ROXANNE, the red van, again.

"Janis Joplin si sgola dalle misere casse del furgoncino, canguri saltano in mezzo alla strada, e cosi' mi ritrovo a guidare su una strada non asfaltata, rocciosa e piena di buche, procedendo a venti all'ora per cercare di evitare la morte di animaletti innocenti, e soprattutto la morte definitiva delle gia' pessime sospensioni dell'auto."
Eravamo diretti a Tunnel Creek, dove c'e' una grotta che volevamo andare ad esplorare. Ci e' costata un "detour" notevole, l'attraversamento di pozze d'acqua con l'auto, e una ruota che letteralmente si e' disintegrata ma, essendo muniti di quella di scorta, tutto e' finito per il meglio con una storia da raccontare in piu'! Dopo una sosta a Broome e qualche birra sul bellissimo tramonto di Cable Beach compriamo una nuova ruota di scorta e iniziamo a vagare estasiati attraverso il Karijini National Park, che trovo essere il luogo piu' spettacolare di tutto il mio viaggio. Ci dedichiamo alle camminate, percorrendo sentieri che ci obbligano a oltrepassare acque gelate e arrampicarci in molti punti, appagando pienamente lo sforzo con scenari che tolgono il fiato.

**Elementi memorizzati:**

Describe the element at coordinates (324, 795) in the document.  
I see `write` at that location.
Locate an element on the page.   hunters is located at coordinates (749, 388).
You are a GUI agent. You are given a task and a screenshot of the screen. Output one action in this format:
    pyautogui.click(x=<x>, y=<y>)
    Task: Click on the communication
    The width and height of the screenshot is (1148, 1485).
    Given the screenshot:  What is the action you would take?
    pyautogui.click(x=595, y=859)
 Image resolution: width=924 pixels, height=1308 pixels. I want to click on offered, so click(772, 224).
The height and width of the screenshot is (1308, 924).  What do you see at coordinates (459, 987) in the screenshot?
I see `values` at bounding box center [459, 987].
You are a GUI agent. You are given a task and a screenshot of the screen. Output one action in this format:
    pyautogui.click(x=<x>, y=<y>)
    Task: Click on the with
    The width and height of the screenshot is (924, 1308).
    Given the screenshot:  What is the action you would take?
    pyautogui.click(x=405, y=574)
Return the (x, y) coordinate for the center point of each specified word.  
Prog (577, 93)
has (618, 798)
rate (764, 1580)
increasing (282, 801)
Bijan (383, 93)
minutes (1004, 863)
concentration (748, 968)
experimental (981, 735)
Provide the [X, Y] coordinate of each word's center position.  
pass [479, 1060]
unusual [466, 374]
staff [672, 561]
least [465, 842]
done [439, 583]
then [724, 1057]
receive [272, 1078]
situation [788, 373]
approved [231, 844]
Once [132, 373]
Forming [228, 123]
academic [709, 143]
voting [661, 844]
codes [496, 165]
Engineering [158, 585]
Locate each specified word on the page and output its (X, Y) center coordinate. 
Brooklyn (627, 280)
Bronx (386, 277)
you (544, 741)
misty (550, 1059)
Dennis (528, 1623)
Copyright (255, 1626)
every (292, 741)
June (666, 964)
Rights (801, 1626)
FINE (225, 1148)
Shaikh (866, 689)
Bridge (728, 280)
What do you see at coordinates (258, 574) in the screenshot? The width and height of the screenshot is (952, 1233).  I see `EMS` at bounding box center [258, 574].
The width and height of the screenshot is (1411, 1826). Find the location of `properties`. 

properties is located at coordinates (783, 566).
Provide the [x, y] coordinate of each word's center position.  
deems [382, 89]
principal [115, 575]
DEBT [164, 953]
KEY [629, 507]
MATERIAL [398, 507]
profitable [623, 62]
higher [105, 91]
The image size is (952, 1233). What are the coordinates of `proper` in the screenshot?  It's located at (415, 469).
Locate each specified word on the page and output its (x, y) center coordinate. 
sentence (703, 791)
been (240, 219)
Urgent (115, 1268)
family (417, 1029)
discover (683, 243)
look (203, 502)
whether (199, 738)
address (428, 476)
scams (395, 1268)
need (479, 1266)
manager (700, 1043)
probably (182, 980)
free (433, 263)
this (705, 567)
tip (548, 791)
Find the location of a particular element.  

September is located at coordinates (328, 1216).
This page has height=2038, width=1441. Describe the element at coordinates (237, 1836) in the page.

**Cose da fare:**
- a) Elenca tutti i nomi di luoghi che compaiono nel brano estratto.
- b) Restituisci la parte del brano estratto che comincia con "Eravamo diretti a" e prosegue fino a "tolgono il fiato.".

**Soluzioni dell'esercizio:**
- a)
Tunnel Creek
Broome
Cable Beach
Karijini National Park

- b)
Eravamo diretti a Tunnel Creek, dove c'e' una grotta che volevamo andare ad esplorare. Ci e' costata un "detour" notevole, l'attraversamento di pozze d'acqua con l'auto, e una ruota che letteralmente si e' disintegrata ma, essendo muniti di quella di scorta, tutto e' finito per il meglio con una storia da raccontare in piu'! Dopo una sosta a Broome e qualche birra sul bellissimo tramonto di Cable Beach compriamo una nuova ruota di scorta e iniziamo a vagare estasiati attraverso il Karijini National Park, che trovo essere il luogo piu' spettacolare di tutto il mio viaggio. Ci dedichiamo alle camminate, percorrendo sentieri che ci obbligano a oltrepassare acque gelate e arrampicarci in molti punti, appagando pienamente lo sforzo con scenari che tolgono il fiato.